(Данные о расположении слов и элементов)
>>>>>
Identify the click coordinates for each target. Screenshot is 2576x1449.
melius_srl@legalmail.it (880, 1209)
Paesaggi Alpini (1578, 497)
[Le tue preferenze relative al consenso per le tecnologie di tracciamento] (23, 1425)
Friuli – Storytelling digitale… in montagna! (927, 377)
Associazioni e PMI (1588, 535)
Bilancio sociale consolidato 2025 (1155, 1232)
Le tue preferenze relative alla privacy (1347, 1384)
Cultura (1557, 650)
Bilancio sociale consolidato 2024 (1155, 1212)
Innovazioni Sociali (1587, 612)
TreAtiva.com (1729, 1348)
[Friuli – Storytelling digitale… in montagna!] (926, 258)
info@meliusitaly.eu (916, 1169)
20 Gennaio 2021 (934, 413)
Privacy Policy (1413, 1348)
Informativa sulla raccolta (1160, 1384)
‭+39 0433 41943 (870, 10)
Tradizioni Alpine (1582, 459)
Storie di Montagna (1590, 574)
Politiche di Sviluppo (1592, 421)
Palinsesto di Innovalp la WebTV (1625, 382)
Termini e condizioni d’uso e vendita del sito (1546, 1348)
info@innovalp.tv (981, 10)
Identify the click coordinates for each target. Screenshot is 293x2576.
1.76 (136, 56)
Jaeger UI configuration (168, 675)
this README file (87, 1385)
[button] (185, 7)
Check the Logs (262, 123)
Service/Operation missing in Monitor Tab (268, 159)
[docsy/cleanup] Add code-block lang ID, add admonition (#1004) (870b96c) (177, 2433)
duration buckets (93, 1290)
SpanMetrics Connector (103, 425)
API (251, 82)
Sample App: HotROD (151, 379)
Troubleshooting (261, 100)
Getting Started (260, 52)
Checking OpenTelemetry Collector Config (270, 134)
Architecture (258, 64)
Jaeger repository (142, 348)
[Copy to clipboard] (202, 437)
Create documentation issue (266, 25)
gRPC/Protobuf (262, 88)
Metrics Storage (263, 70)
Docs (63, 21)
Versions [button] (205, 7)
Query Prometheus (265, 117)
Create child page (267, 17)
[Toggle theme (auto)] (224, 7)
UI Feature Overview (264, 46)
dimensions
<<<<<
- ЗАДАНИЕ -
Найдите в записях выше все строки, где встречается слово «Screenshot», и перепишите каждую из них полностью.

- ОТВЕТ К ЗАДАНИЮ -
Identify the click coordinates for each target. Screenshot is 2576x1449.
Identify the click coordinates for each target. Screenshot is 293x2576.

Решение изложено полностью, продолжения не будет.